Source document =
- A Florida legislator proposed an amendment that would require parental consent before student’s grades are shared with law enforcement in response to the Pasco County predictive policing program (as a reminder, FPF wrote this detailed analysis on the student privacy implications of Pasco County’s predictive policing program). Advocates continue to shine the light on this program: the Institute for Justice recently filed a lawsuit against Pasco County on behalf of affected families and the Electronic Frontier Foundation recently published a blog condemning the practice.
- Texas legislators are considering a bill that would require Texas public schools and charter schools to add cybersecurity requirements to their contracts with providers, limit school district retention of distance learning recordings, and prohibit paying ransom in response to a ransomware attack.
- On March 24th, the European Commission shared the EU Strategy on the Rights of the Child. The strategy acts as a complement to the proposed Council Recommendation establishing a European Child Guarantee, to promote equal opportunities for children at risk of poverty or social exclusion. Both initiatives highlight the need for equitable access to digital learning environments and the importance of a “digital environment” that is safe for children to navigate and utilize.
- The Dutch government launched a “Code for Children’s Rights” similar to the U.K.’s Age Appropriate Design Code, setting forth ten principles for design and data protection to guide how developers should protect children online.

Exercise aim = Reproduce the privacy news roundup word for word from "- A Florida" to "condemning the practice.".

Data items =

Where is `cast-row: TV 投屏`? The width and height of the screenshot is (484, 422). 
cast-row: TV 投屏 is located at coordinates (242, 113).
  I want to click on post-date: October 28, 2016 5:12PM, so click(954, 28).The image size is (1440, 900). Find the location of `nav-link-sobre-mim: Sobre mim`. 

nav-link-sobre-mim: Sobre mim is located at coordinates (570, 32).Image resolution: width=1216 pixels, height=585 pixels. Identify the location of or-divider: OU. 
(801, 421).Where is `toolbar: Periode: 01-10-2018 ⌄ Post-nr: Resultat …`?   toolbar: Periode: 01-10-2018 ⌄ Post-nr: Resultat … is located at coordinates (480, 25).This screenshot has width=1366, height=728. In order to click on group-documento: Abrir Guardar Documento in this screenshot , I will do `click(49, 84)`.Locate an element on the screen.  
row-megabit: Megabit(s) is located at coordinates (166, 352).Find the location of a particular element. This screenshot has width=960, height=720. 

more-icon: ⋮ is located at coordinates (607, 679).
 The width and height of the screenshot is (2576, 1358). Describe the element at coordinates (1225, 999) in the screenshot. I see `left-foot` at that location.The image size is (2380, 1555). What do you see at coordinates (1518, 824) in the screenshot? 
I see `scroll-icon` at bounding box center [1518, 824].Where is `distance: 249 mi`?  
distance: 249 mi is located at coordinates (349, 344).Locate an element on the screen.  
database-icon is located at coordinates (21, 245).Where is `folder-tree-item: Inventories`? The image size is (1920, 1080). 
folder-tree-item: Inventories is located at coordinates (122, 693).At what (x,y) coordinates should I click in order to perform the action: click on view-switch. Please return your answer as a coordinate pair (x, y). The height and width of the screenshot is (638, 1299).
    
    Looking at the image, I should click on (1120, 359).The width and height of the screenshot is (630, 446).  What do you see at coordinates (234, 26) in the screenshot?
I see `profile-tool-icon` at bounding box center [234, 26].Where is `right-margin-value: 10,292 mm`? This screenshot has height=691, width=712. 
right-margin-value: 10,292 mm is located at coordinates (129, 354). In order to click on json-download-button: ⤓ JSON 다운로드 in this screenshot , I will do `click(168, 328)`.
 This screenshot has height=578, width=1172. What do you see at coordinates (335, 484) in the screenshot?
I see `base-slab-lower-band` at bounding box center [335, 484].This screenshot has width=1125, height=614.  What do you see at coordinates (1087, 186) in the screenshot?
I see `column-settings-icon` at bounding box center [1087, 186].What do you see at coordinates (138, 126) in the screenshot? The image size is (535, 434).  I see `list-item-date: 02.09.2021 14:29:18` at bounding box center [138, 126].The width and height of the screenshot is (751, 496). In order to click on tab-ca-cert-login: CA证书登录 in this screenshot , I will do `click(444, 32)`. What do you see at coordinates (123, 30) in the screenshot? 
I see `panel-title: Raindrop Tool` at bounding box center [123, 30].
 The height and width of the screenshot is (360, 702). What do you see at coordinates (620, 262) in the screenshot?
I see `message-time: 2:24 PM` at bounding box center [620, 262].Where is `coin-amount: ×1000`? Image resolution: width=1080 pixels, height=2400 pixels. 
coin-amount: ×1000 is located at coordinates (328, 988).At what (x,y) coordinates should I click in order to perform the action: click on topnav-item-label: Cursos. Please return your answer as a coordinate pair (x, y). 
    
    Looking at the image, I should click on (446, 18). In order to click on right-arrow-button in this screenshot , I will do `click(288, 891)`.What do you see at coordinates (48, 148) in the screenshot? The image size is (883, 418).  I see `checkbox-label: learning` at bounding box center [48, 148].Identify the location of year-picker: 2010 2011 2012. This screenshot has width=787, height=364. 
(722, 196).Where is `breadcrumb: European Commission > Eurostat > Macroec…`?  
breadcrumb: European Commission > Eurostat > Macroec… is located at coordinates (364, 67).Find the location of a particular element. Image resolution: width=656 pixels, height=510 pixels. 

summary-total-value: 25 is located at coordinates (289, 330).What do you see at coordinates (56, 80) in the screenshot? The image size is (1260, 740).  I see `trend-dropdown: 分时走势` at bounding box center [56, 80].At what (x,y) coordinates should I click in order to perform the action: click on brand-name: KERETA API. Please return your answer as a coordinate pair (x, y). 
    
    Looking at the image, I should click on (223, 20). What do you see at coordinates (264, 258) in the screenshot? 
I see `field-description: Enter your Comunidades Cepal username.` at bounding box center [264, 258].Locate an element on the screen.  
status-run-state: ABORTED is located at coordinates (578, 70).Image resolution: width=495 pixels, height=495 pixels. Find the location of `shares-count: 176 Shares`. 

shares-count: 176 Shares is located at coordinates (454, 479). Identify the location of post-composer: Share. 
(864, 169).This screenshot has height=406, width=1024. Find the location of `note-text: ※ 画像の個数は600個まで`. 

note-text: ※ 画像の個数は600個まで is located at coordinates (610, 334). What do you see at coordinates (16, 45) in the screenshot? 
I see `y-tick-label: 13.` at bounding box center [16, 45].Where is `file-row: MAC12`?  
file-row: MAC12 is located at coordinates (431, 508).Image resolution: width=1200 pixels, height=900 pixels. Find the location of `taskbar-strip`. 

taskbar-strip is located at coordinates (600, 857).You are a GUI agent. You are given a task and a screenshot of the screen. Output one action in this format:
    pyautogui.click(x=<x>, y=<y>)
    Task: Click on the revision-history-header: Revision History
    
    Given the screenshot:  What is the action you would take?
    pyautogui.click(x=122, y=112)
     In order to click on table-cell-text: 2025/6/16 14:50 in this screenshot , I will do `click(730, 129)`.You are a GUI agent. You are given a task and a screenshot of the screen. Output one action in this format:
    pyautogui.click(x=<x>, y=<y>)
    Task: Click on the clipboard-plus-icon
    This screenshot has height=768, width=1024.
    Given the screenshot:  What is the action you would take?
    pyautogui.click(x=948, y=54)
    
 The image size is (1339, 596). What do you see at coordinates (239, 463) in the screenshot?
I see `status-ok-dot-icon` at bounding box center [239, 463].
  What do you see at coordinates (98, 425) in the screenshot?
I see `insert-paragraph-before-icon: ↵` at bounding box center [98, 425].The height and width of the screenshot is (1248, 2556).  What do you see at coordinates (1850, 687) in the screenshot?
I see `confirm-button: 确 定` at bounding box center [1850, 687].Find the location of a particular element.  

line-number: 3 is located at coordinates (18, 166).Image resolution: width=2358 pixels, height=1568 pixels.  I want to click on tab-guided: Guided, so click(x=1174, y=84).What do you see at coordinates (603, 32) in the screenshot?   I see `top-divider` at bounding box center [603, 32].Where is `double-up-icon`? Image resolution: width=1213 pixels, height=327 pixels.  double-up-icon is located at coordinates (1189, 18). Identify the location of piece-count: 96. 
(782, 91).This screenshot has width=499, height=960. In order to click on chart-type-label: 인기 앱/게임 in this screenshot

Answer area =
- A Florida legislator proposed an amendment that would require parental consent before student’s grades are shared with law enforcement in response to the Pasco County predictive policing program (as a reminder, FPF wrote this detailed analysis on the student privacy implications of Pasco County’s predictive policing program). Advocates continue to shine the light on this program: the Institute for Justice recently filed a lawsuit against Pasco County on behalf of affected families and the Electronic Frontier Foundation recently published a blog condemning the practice.